Я въезжаю на подъездную дорожку и глушу двигатель, просто сижу в машине пока, жалостливо ноя, не останавливается кондиционер. Меня пугает то, что я должна сделать. Я понимала, что кто то другой ничего бы не рассказал, просто позволил бы этому фальшивому браку пойти на самотек. Но я не могу себе этого позволить. Я бы все равно не смогла уехать, зная, что моя мать застряла здесь и живет в такой лжи. И поскольку я твердо убеждена по своему опыту, что с плохими новостями нужно поступать как Сорви-его-быстро-как-пластырь, я должна ей рассказать.

Однако пока я иду от подъездной дорожки к дому, чувствую что что-то не так. Не могу точно сказать что именно, это скорее необъяснимое предчувствие. И даже до того как я натыкаюсь на баночки «Эншур», разбросанные впереди на дорожке, на траве и закатившиеся под кусты, а одну и на ступеньке лестницы, будто ждет что ее вернут на место, я уже чувствую что опоздала.

Я толкаю входную дверь и слышу как она о что-то ударяется: еще одна баночка. Они были повсюду, разбросанные по всему холлу, который я пересекаю, чтоб попасть на кухню.

— Мам? — зову ее я и слышу, как мой голос эхом отзывается в кабинете, позади меня. Без ответа. Я вижу на столе еду, приготовленную для нашего большого семейного ужина: стейки, початки кукурузы, почти все еще лежит в пакетах из супермакета. Рядом с ними лежит стопка писем и один открытый конверт, адресованный маме ровными письменным почерком.

Я пересекаю комнату, перешагивая через еще одну банку «Эншур», направляясь к ее рабочей комнате.
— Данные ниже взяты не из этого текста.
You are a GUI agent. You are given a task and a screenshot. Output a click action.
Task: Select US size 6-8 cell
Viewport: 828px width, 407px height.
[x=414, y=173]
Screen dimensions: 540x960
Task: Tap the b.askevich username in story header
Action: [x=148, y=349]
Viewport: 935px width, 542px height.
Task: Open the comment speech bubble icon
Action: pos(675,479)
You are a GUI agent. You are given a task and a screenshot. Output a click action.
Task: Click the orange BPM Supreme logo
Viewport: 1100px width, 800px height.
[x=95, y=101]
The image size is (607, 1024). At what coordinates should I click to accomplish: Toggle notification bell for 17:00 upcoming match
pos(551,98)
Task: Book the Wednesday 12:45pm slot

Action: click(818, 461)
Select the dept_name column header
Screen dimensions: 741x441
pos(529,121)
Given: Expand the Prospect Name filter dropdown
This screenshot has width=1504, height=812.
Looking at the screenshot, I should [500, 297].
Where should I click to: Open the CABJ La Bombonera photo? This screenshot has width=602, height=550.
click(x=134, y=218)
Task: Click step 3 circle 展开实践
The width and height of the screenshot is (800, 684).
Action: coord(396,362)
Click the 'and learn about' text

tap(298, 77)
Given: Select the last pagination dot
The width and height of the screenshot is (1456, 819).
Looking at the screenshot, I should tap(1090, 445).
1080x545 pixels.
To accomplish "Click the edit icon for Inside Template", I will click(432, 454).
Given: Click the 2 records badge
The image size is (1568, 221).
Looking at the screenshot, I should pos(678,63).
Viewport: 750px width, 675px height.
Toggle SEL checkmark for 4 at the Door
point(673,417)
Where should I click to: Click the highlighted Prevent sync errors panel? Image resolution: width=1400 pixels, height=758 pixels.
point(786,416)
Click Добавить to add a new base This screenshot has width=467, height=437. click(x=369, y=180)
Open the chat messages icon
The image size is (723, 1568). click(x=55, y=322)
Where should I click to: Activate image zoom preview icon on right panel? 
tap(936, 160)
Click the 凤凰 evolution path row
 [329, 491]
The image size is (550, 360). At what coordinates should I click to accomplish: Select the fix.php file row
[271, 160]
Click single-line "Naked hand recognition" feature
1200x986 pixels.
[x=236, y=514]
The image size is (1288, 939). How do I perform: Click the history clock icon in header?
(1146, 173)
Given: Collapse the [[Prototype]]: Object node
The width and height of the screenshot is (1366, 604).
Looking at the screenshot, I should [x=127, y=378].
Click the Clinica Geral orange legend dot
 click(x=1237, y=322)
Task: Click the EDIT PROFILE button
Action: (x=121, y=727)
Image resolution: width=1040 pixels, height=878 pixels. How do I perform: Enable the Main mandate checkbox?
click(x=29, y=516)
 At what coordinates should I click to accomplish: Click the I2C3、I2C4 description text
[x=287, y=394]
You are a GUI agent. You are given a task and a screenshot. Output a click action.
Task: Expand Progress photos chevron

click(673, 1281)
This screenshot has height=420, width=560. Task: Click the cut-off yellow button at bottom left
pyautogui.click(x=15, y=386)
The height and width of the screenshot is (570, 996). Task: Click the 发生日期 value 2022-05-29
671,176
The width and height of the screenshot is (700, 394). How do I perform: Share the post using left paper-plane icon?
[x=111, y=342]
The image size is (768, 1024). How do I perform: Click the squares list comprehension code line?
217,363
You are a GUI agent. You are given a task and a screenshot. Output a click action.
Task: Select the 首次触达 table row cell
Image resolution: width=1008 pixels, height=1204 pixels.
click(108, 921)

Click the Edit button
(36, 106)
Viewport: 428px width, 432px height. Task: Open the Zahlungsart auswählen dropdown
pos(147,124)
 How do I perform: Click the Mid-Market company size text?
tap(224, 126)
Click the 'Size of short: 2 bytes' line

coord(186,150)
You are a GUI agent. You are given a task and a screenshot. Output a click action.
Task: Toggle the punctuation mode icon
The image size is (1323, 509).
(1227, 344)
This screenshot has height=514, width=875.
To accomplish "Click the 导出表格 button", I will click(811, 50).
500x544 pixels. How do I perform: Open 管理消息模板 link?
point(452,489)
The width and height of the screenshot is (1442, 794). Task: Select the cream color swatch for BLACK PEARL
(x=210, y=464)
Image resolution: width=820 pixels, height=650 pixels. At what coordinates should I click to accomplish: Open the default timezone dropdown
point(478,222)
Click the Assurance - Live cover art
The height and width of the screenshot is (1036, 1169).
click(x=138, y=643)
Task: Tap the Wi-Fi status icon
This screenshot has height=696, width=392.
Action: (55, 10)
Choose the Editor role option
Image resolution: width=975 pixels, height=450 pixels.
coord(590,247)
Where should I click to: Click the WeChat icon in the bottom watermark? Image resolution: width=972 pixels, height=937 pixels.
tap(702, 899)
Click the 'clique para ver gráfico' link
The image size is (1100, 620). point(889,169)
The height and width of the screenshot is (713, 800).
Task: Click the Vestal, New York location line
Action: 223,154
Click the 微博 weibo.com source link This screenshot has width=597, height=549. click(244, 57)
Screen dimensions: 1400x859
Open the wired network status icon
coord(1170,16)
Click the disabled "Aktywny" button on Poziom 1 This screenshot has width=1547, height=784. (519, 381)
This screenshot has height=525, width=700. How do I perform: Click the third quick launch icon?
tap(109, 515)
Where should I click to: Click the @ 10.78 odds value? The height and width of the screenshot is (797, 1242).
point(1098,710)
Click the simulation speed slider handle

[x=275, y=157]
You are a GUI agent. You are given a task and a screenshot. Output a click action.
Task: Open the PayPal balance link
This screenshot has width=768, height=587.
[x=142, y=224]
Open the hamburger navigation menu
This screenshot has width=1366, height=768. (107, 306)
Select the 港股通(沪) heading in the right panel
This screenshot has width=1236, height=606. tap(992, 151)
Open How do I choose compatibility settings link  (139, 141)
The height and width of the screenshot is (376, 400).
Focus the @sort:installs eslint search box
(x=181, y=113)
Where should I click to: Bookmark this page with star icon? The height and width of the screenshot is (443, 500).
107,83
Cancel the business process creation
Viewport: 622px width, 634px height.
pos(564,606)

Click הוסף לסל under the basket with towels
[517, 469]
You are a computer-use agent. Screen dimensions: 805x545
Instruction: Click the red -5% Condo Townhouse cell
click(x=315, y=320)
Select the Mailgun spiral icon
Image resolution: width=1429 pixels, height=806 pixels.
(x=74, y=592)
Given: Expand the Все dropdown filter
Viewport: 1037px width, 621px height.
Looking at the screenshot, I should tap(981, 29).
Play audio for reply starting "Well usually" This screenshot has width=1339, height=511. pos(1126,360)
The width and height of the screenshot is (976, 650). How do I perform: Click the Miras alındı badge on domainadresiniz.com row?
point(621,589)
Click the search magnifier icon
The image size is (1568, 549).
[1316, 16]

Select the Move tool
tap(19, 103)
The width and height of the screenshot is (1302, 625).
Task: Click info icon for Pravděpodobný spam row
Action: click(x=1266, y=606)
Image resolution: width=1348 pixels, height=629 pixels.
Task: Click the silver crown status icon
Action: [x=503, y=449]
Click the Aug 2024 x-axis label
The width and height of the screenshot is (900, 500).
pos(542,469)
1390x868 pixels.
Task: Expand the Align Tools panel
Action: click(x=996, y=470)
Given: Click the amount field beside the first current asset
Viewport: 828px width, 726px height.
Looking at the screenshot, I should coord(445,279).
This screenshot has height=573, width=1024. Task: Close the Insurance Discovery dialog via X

Занавеска опущена, давний знак Я-занята-прошу-меня-не беспокоить, но в этот раз я отодвигаю ее в сторону и захожу во внутрь.

Она сидит на своем стуле перед печатной машинкой. Из нее торчит копия фотографии, которую я бросила в Декстера. Она установлена в машинку как обычный печатный лист бумаги, до того как его прокрутят во внутрь.

Странно, но мама выглядит очень спокойной. Видимо вся ее ярость была вымещена на разбросанных повсюду баночек «Эншур», и теперь она сидит тут со стоическим выражением и рассматривает лицо Петти, позирующую с надутыми губами, глядя прямо на нее.